## DATA FOR ANALYSIS:
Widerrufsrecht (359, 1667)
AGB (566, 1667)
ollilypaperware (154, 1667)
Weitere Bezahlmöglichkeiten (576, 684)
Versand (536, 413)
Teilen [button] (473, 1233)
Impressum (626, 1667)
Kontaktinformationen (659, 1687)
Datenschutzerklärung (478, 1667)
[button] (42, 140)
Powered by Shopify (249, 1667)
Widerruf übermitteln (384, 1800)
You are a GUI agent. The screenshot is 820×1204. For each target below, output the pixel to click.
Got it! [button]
---
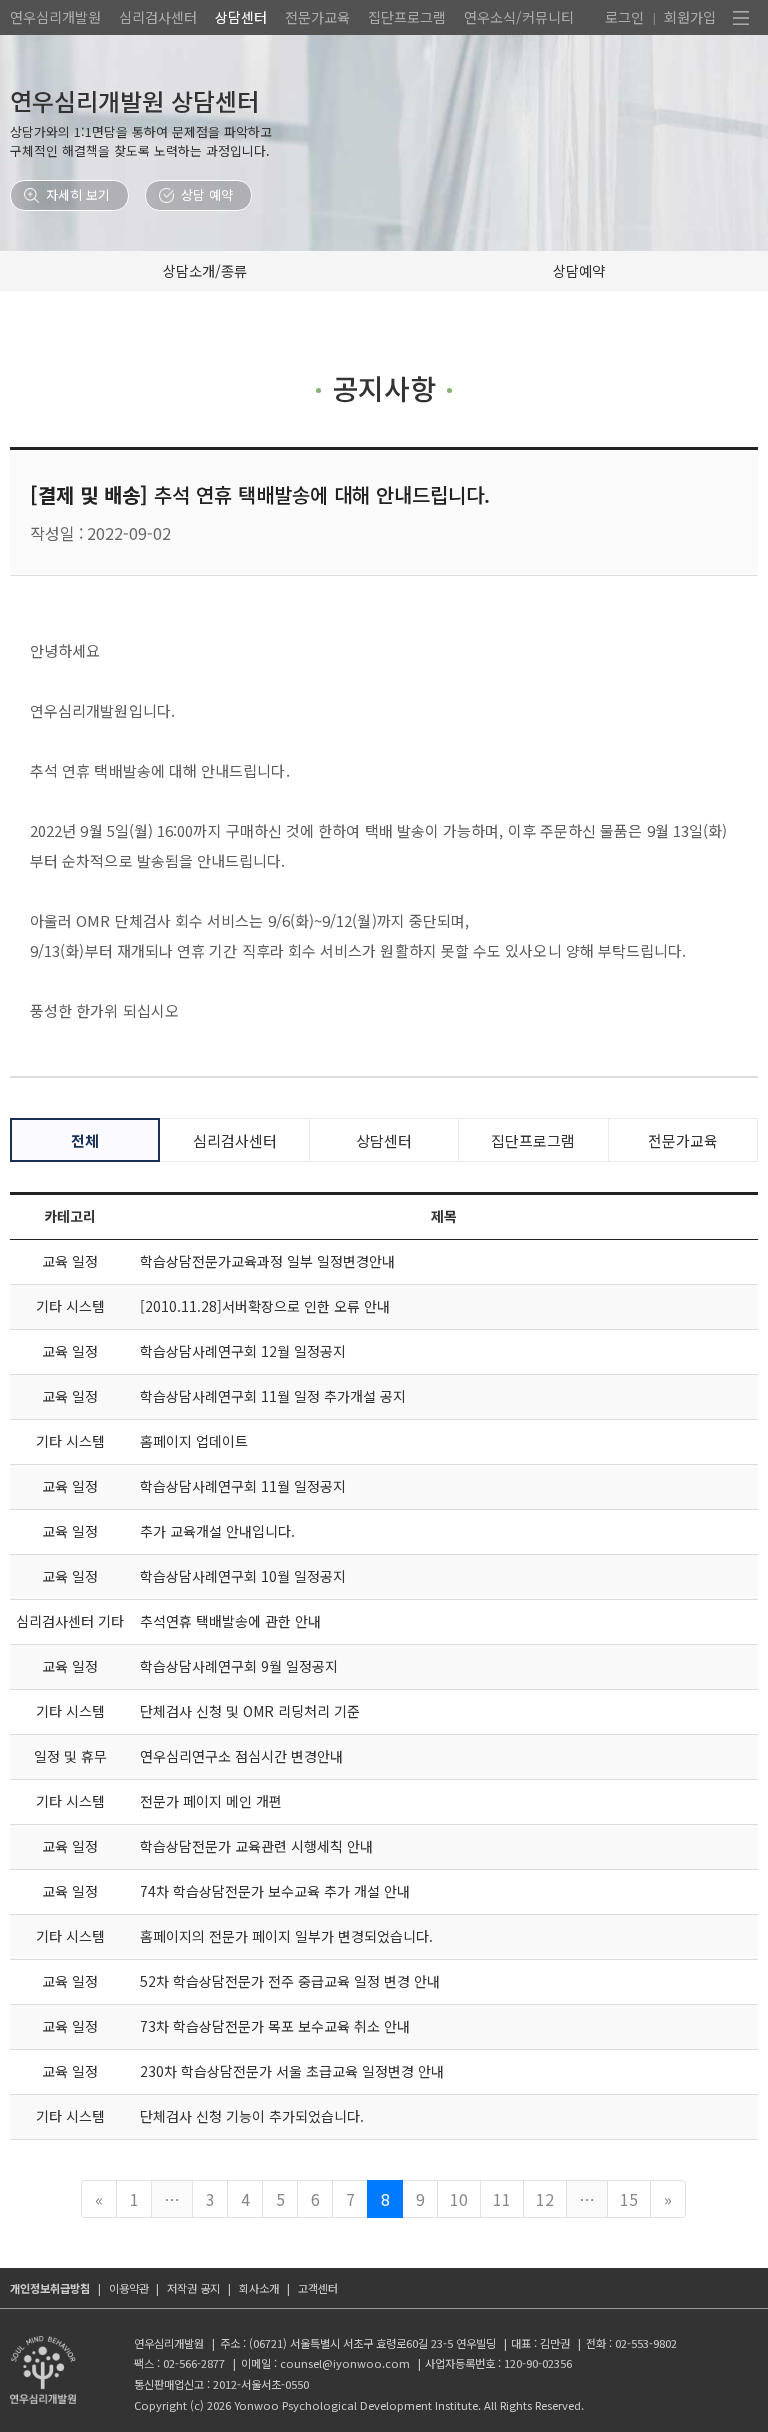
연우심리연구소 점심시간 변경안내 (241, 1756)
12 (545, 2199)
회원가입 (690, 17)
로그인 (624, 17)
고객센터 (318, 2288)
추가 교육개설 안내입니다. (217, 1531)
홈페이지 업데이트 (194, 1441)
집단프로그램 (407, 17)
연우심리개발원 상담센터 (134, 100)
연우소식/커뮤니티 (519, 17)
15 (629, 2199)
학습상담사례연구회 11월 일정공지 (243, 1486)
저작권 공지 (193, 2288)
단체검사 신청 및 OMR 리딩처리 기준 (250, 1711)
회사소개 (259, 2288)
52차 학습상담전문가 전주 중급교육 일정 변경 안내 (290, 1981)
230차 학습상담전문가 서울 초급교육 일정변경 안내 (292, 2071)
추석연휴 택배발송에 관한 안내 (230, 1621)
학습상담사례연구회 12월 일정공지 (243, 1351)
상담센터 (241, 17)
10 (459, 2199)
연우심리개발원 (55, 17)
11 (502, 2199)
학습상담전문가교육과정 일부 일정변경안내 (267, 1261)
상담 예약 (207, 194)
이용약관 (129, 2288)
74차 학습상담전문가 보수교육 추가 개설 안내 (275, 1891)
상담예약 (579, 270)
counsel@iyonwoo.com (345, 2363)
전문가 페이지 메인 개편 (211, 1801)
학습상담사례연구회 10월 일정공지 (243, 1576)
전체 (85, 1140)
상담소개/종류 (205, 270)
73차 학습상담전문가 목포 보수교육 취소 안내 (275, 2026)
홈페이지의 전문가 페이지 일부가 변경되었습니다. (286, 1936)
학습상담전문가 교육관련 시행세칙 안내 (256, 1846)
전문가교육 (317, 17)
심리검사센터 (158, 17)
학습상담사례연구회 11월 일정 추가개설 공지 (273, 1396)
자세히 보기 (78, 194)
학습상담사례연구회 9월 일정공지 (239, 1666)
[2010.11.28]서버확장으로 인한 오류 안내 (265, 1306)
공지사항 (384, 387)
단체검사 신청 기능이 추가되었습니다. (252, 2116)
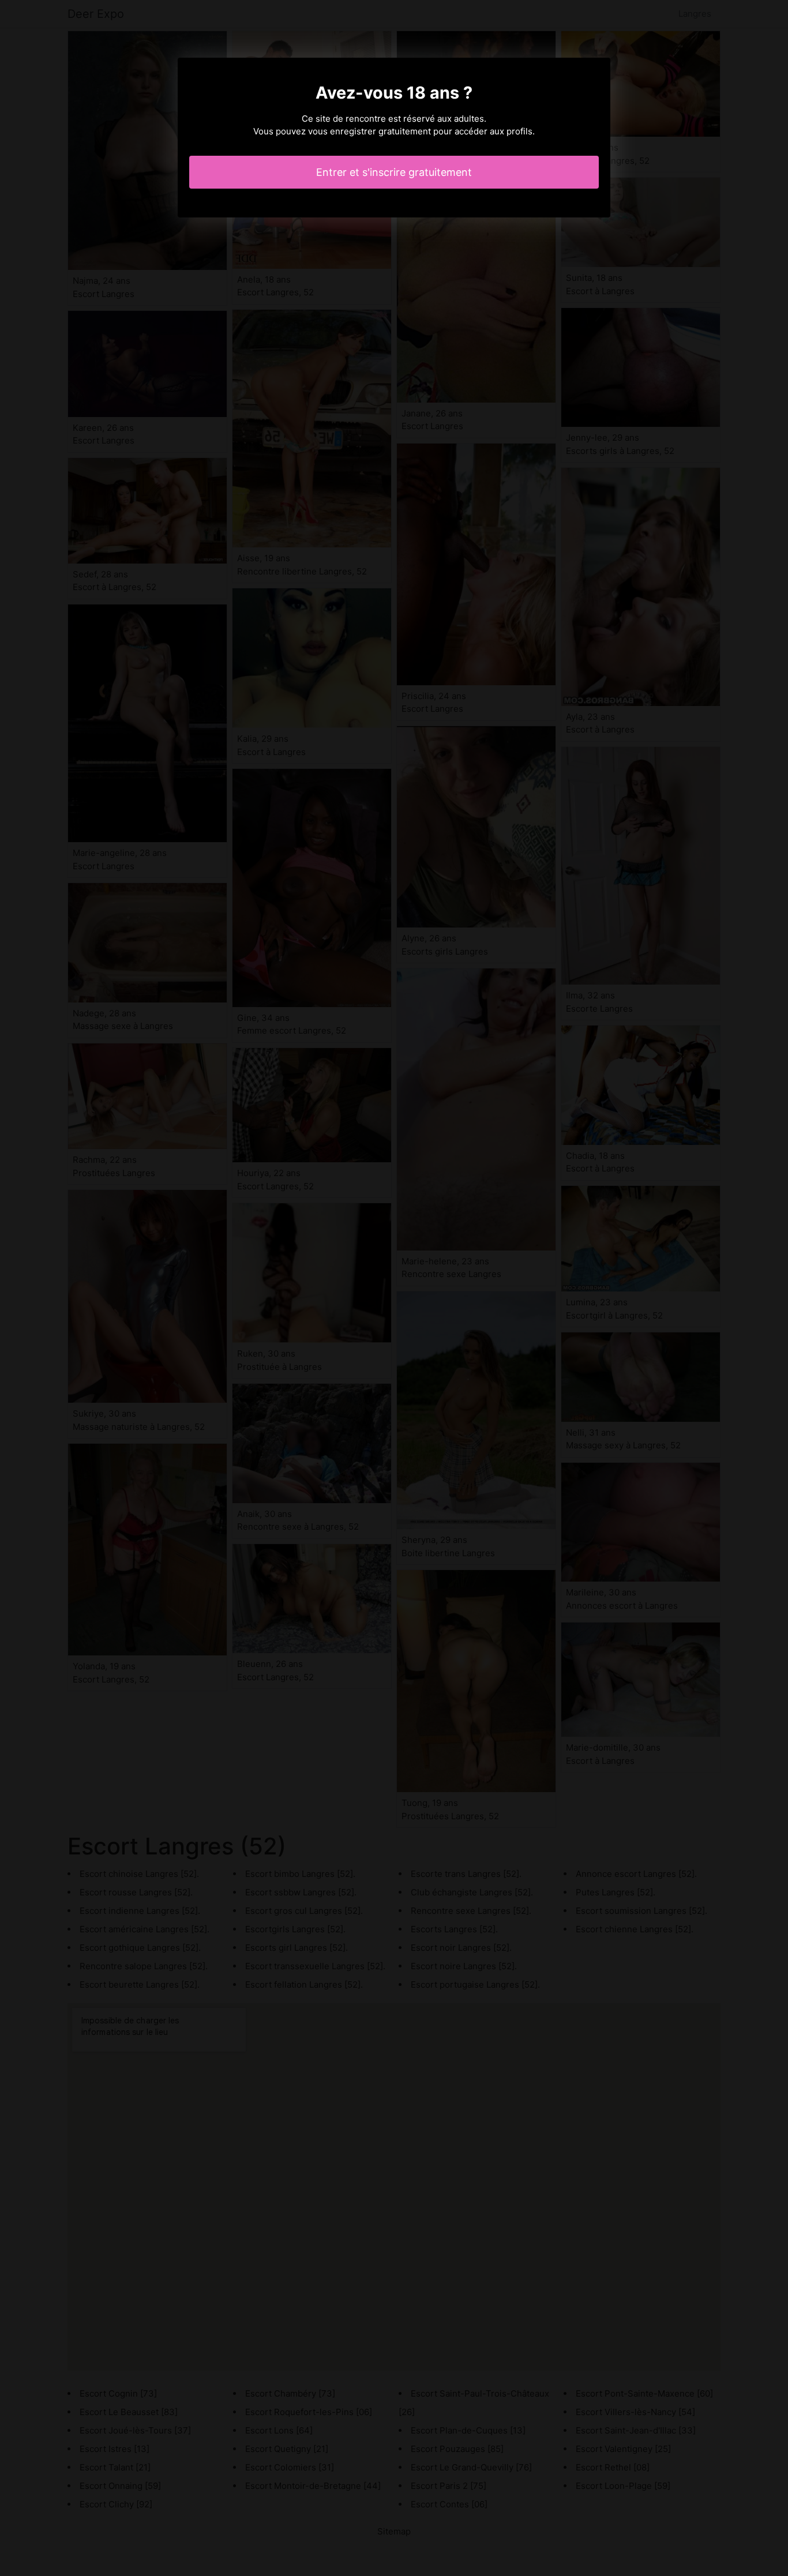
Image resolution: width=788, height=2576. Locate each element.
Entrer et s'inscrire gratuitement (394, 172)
...
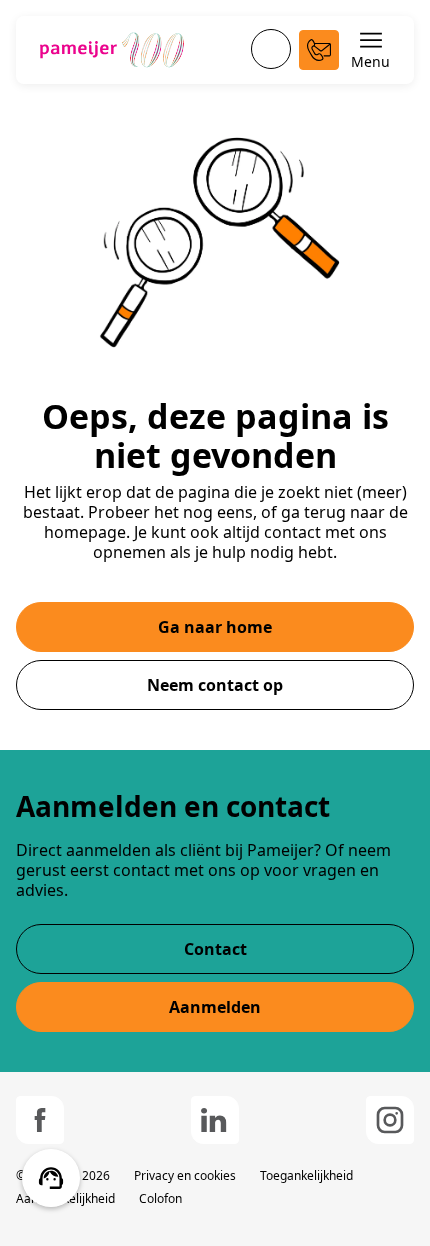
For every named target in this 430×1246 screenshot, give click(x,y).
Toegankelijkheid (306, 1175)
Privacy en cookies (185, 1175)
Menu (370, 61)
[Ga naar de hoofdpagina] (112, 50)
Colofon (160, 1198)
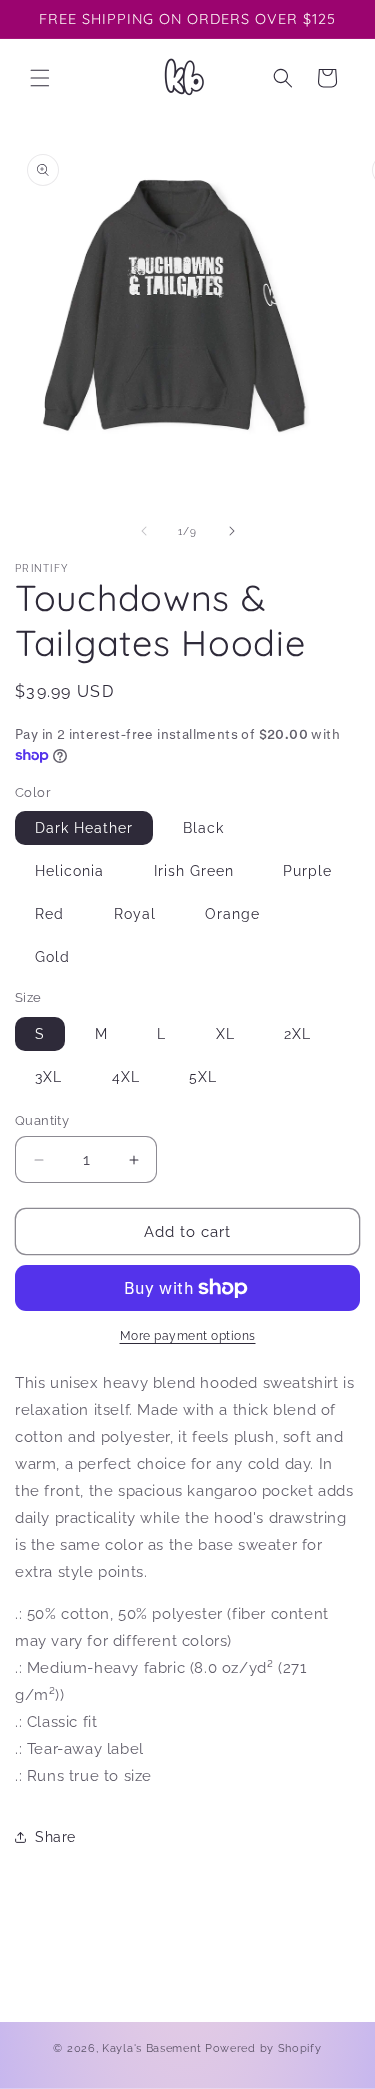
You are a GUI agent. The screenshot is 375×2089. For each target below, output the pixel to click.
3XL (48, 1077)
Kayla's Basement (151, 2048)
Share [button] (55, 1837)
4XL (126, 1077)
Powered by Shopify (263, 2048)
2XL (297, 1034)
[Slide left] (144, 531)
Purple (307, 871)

## ABOUT THIS TASK:
Only one stretch of the material above is wanted: the line containing "상담센터 (241, 17)" through the line containing "Entrer et s'inscrire gratuitement (394, 172)". Restate it word for word, minus the pictures.

## RESPONSE TO THIS TASK:
상담센터 (241, 17)
10 (459, 2199)
연우심리개발원 (55, 17)
11 (502, 2199)
학습상담전문가교육과정 일부 일정변경안내 (267, 1261)
상담 예약 (207, 194)
이용약관 (129, 2288)
74차 학습상담전문가 보수교육 추가 개설 안내 (275, 1891)
상담예약 (579, 270)
counsel@iyonwoo.com (345, 2363)
전문가 페이지 메인 개편 (211, 1801)
학습상담사례연구회 10월 일정공지 (243, 1576)
전체 (85, 1140)
상담소개/종류 (205, 270)
73차 학습상담전문가 목포 보수교육 취소 안내 (275, 2026)
홈페이지의 전문가 페이지 일부가 변경되었습니다. (286, 1936)
학습상담전문가 교육관련 시행세칙 안내 (256, 1846)
전문가교육 (317, 17)
심리검사센터 (158, 17)
학습상담사례연구회 11월 일정 추가개설 공지 (273, 1396)
자세히 보기 (78, 194)
학습상담사례연구회 9월 일정공지 (239, 1666)
[2010.11.28]서버확장으로 인한 오류 안내 (265, 1306)
공지사항 (384, 387)
단체검사 신청 기능이 추가되었습니다. (252, 2116)
Image resolution: width=788, height=2576. Locate each element.
Entrer et s'inscrire gratuitement (394, 172)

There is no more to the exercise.